- Records
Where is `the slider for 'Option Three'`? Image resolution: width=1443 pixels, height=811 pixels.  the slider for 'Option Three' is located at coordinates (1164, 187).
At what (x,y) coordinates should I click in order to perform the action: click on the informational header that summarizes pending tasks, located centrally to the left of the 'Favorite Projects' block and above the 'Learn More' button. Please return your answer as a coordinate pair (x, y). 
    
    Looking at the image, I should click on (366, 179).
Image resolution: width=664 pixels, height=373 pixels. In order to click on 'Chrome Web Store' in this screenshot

...

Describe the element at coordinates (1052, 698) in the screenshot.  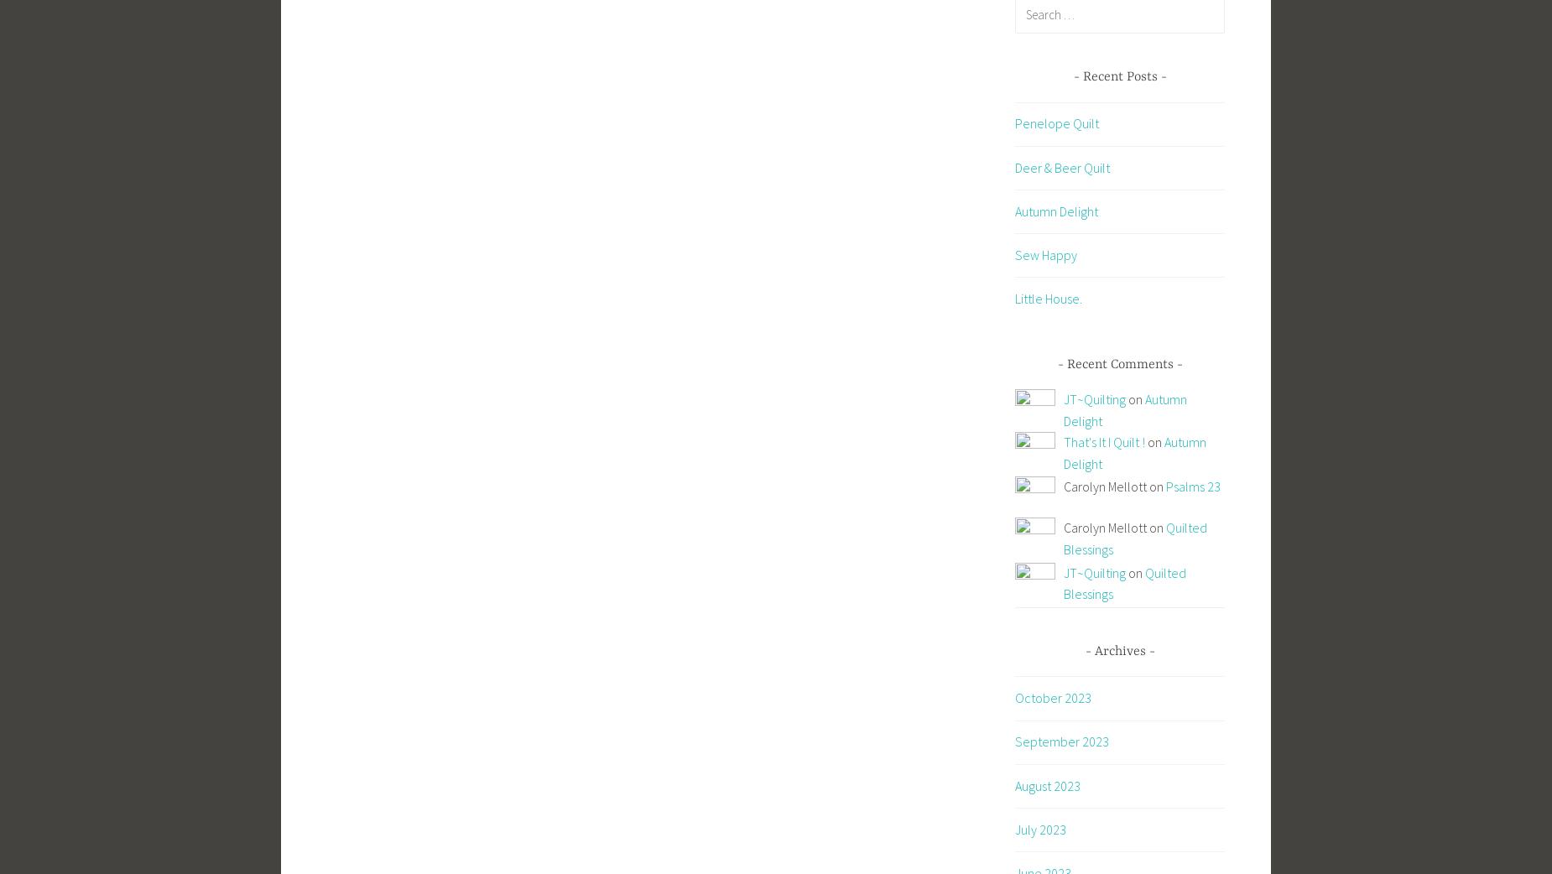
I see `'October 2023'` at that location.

- Exercise goal
Copy out each line of the entries above that contains the word "should".

- Answer for the task
At what (x,y) coordinates should I click in order to perform the action: click on the informational header that summarizes pending tasks, located centrally to the left of the 'Favorite Projects' block and above the 'Learn More' button. Please return your answer as a coordinate pair (x, y). 
    Looking at the image, I should click on (366, 179).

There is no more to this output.